Tahun pertamanya di bangku SMAsungguh di luar dugaannya. Hobinya menulis menjadikannya sebagai salah satu penulis muda berbakat di dunia tulis menulis. Baru dua novel yang ia terbitkan, tapi karena usianya yang masih muda ia mendapatkan perhatian lebih dari media dan pemberitaan nasional.

“Len, bisa bicara sebentar?” Kenny, kakak kelas XI itu memanggil Lena.

“Iya, Mas...bentar ya...” Lena berpamitan dengan Chery sebelum mengikuti langkah Kenny ke arah perpustakaan.

“Len, sebenarnya gue rada malu ngomongnya, tapi gue nggak punya kenalan lain selain elo. Ehm... bisa tolong review tulisan gue?” Kenny mengungkapkan maksud dan tujuannya memanggil Lena. Ia terlihat begitu malu dan gugup, hal itu terlihat jelas dari gerak-geriknya mengusap bagian belakang kepalanya berulang-ulang.

“Tulisan apa, Mas?” tanya Lena memastikan.

“Gue juga lagi ngarang novel, tapi jenisnya fantasi sama misteri gitu, gue butuh bantuan seseorang

buat me-review tulisan gue sebelum gue ajuin ke penerbit nih...” Kenny melanjutkan.

“Serius? Tentu saja Lena mau, Mas!” Lena bersemangat, ia sangat menyukai dunia tulis menulis jadi permintaan seperti itu justru menjadi kebanggaan sendiri baginya. Tanggapan Lena membuat Kenny

meloncat senang. Ia tak menyangka Lena mau membantunya semudah itu.

“Kalau begitu besok sepulang sekolah kita mulai ya?" usul Kenny.

"Jangan besok Mas, besok ada ekstra jurnalistik. Kalau lusa atau nanti aja gimana?" Lena teringat kalau tim jurnalistiknya harus memasikan tulisan untuk buletin sekolah sudah siap dicetak, editing terakhir sebelum naik cetak. Lena memiliki tanggungjawab yang besar atas kegiatan tim itu.

"Baiklah lusa ya Len? Thanks ya...” Kenny memegang bahu Lena sambil mengucapkan rasa terima kasihnya sekali lagi sebelum berpamitan dengan Lena. Lena memandang punggung Kenny dengan gembira. Ia selalu merasa senang ketika orang lain membutuhkannya. Lena tersenyum sendiri dan buru-buru keluar perpustakaan untuk kembali ke kelasnya.

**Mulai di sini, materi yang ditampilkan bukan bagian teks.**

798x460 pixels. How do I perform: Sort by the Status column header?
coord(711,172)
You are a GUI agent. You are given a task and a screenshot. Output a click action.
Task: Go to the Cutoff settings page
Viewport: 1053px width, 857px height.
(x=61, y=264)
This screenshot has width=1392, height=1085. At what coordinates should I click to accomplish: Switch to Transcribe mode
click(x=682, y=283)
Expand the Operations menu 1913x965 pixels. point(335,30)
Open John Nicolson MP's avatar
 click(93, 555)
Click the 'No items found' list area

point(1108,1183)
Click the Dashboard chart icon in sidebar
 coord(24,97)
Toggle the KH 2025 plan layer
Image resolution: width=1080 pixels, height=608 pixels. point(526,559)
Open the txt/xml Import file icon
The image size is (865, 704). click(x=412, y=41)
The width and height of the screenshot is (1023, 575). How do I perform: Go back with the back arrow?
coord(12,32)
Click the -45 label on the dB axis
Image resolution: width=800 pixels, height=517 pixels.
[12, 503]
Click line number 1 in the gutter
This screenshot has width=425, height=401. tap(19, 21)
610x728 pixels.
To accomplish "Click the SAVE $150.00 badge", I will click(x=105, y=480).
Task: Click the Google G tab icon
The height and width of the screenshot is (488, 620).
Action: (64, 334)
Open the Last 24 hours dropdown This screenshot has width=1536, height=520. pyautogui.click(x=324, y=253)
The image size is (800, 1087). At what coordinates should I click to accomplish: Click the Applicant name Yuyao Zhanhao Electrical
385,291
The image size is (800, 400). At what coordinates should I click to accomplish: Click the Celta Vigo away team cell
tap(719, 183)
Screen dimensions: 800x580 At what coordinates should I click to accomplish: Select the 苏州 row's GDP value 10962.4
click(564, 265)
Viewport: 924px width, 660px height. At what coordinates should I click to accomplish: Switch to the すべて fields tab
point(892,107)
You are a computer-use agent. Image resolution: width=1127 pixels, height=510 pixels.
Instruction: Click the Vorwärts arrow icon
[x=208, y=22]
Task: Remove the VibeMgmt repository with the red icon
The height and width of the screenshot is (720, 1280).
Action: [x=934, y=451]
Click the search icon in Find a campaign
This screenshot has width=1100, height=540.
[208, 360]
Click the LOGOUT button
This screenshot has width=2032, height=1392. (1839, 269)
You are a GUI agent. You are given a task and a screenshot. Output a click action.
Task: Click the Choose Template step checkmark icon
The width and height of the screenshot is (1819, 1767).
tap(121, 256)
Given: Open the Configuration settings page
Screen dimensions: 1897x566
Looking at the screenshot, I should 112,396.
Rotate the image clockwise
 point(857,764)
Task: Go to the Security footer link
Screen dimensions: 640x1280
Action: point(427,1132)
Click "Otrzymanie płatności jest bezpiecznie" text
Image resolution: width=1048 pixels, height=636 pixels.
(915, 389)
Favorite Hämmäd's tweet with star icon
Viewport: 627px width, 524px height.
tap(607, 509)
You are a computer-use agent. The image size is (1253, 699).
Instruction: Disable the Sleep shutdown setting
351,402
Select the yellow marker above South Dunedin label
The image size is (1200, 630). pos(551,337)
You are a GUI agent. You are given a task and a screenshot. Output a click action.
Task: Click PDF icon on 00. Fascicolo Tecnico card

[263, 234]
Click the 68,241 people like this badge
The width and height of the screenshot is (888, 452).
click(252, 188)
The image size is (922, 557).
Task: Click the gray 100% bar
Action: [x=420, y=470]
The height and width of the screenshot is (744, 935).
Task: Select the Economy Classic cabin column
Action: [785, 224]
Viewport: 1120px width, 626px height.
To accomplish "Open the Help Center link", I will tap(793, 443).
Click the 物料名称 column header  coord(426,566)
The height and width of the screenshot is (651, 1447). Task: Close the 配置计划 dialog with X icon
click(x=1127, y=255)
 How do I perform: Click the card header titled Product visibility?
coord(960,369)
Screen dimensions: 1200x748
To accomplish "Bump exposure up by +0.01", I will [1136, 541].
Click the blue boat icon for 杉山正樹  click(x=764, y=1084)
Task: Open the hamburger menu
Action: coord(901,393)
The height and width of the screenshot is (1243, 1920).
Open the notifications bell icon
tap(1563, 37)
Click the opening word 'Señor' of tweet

“Aduh...” Lena mengerang ketika ia menabrak seseorang saat berjalan ke luar dari perpustakaan. Ember yang dibawa lelaki itu terjatuh dan membuat lantai di lorong perpustakaan basah.

“Kalau jalan lihat-lihat dong! Basah kan baju gue!”bentaknya dengan nada marah.

“Maaf, Mas! Beneran nggak sengaja...” Lena langsung menyambar kain pel dari tangan lelaki itu dan membersihkan tumpahan air kotor di lantai.

Lelaki itu hanya menatap Lena heran, sudut bibirnya terangkat. Masih takjub dengan sikap Lena. Ia tahu bahwa gadis itu adalah gadis yang tadi pagi dielu-elukan di upacara sekolah, tapi ia tidak menyangka gadis itu juga ceroboh dan tak pikir panjang sebelum melakukan pekerjaan. Dilihat dari caranya mengepel, gadis itu terlihat terbiasa melakukannya. Berbanding terbalik dengan pikirannya bahwa gadis tipe seperti itu tidak akan pernah berurusan dengan pekerjaan rumah tangga.

“Hey...” panggilnya membuat Lena menoleh dan menatap laki-laki di sampingnya. Tiba-tiba hati Lena berdesir. Lena tahu, ia tak seharusnya berurusan dengan makhluk adam di sampingnya itu.

“I..iya, Mas...” jawab Lena tiba-tiba gugup. Ia sedang berurusan dengan Renovaldi Anggara, salah satu siswa yang memiliki reputasi kurang baik di sekolah. Renov pasti mendapat hukuman mengepel lantai karena membolos upacara pagi ini, tebaknya.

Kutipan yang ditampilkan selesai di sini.